To understand the edges, consider example 1 where
N=5, K=4, dict = {"baa", "abcd", "abca", "cab", "cad"}
Considering the first two words "baa" and "abcd", it is clear that they are differentiated by the first letter i.e. 'b' and 'a'. Thus, a directed edge can be inserted in the graph from node 'b' to node 'a' representing that letter 'b' must appear before the letter 'a' in the ordering as shown in the figure:
By comparing pairs of words in the dictionary, edges can be added to the graph.
Note:
It is not required to check every pair of words possible to add the edges to the graph. Instead just checking the differentiating letter in consecutive pairs will work as well as shown in the image:
Edge Case:
The problem arises when the value of K becomes 5 and there is no word in the dictionary containing the letter 'e'. In this case, a separate node with the value 'e' can be added in the graph and it will be considered a component of the directed graph like the following, and the same algorithm will work fine for multiple components.
Approach:
- Initialize a graph with nodes equal to the number of required letters. The letters from 'a' to 'z' can be represented as numbers from 0 to 26 for easier understanding.

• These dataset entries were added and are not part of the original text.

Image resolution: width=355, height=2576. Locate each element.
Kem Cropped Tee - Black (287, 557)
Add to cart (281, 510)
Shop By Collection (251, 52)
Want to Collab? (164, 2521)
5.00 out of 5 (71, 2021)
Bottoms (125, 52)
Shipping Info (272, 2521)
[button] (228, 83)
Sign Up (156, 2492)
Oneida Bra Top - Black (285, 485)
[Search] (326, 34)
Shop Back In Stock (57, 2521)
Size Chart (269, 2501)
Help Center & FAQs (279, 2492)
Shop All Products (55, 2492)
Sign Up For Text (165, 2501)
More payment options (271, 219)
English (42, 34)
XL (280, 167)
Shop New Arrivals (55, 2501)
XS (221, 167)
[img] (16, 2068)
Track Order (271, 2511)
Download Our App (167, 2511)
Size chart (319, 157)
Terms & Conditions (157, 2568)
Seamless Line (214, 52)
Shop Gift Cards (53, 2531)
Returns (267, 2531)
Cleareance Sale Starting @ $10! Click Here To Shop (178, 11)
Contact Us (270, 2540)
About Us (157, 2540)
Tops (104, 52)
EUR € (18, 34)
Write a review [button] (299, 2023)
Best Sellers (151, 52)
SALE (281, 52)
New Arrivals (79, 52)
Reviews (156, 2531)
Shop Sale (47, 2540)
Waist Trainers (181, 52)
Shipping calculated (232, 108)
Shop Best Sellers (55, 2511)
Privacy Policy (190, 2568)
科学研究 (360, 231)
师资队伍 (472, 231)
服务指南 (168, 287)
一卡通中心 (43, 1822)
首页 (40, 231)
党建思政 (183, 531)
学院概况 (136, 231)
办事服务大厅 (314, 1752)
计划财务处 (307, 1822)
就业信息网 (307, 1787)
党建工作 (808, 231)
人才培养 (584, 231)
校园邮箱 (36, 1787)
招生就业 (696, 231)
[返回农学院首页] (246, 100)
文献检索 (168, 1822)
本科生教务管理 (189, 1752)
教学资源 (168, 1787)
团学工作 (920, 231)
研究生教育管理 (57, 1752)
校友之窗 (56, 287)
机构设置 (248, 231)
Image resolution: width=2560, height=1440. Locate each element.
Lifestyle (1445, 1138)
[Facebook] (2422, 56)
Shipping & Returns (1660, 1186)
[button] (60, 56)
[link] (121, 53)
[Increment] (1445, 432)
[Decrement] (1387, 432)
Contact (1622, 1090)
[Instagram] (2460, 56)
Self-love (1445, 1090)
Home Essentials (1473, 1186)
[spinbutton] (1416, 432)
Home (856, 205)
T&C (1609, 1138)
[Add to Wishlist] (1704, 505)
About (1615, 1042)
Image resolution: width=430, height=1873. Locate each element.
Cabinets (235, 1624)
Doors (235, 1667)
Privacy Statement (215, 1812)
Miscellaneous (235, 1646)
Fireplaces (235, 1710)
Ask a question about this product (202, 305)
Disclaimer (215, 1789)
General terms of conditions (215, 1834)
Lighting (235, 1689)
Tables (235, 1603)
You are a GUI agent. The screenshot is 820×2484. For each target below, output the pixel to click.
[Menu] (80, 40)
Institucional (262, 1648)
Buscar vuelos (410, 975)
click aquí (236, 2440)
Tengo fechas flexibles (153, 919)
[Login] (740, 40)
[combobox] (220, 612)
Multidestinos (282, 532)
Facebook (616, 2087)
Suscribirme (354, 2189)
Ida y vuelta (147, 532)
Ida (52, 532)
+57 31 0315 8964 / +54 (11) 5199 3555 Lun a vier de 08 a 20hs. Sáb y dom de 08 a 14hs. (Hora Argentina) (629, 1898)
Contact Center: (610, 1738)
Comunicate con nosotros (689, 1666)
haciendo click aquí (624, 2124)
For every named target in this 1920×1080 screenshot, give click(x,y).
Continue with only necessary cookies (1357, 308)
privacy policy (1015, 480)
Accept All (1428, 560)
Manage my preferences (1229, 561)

- Compare the consecutive pair of words, and find the differentiating letter. Compare the letters to add an edge to the graph.
- Once the graph is prepared, get the topological ordering of the graph formed.
- The ordering of letters obtained from the topological sorting, will be the ordering of letters based on the alien dictionary.
Code:
#include <bits/stdc++.h>
using namespace std;
class Solution {
private:
/* Function to return the topological
sorting of given graph */
vector<int> topoSort(int V, vector<int> adj[]) {
// To store the In-degrees of nodes
vector<int> inDegree(V, 0);
// Update the in-degrees of nodes
for (int i = 0; i < V; i++) {
for(auto it : adj[i]) {
// Update the in-degree
inDegree[it]++;
}
}
// To store the result
vector<int> ans;
// Queue to facilitate BFS
queue<int> q;
// Add the nodes with no in-degree to queue
for(int i=0; i<V; i++) {
if(inDegree[i] == 0) q.push(i);
}
// Until the queue is empty
while(!q.empty()) {
// Get the node
int node = q.front();
// Add it to the answer
ans.push_back(node);
q.pop();
// Traverse the neighbours
for(auto it : adj[node]) {
// Decrement the in-degree
inDegree[it]--;
/* Add the node to queue if
its in-degree becomes zero */
if(inDegree[it] == 0) q.push(it);
}
}
// Return the result
return ans;
}
public:
/* Function to determine order of
letters based on alien dictionary */
string findOrder(string dict[], int N, int K) {
// Initialise a graph of K nodes
vector<int> adj[K];
// Compare the consecutive words
for(int i=0; i < N-1; i++) {
string s1 = dict[i];
string s2 = dict[i + 1];
int len = min(s1.size(), s2.size());
/* Compare the pair of strings letter by
letter to identify the differentiating letter */
for (int ptr = 0; ptr < len; ptr++) {
// If the differentiating letter is found
if (s1[ptr] != s2[ptr]) {
// Add the edge to the graph
adj[s1[ptr] - 'a'].push_back(s2[ptr] - 'a');
break;
}
}
}
/* Get the topological sort
of the graph formed */
vector<int> topo = topoSort(K, adj);
// To store the answer
string ans;
for(int i=0; i < K; i++) {
// Add the letter to the result
ans.push_back('a' + topo[i]);
ans.push_back(' ');
}
// Return the answer
return ans;
}
};
int main() {
int N = 5, K = 4;
string dict[N] = {
"baa","abcd","abca","cab","cad"
};
/* Creating an instance of
Solution class */
Solution sol;
/* Function call to determine order of
letters based on alien dictionary */
string ans = sol.findOrder(dict, N, K);
// Output
cout << "The order to characters as per alien dictionary is: " << ans;
return 0;
}Complexity Analysis:
- Time Complexity: O(K+N) (where K and N represents the number of nodes and edges in the given graph)
- Forming the graph takes O(N*len) time, where len is the average length of a word in the dictionary.
- Finding topological sort takes O(K+N) time.
- Space Complexity: O(K+N)
- Storing the graph takes O(N) space.
- Topological sorting algorithm uses extra O(K) computational space.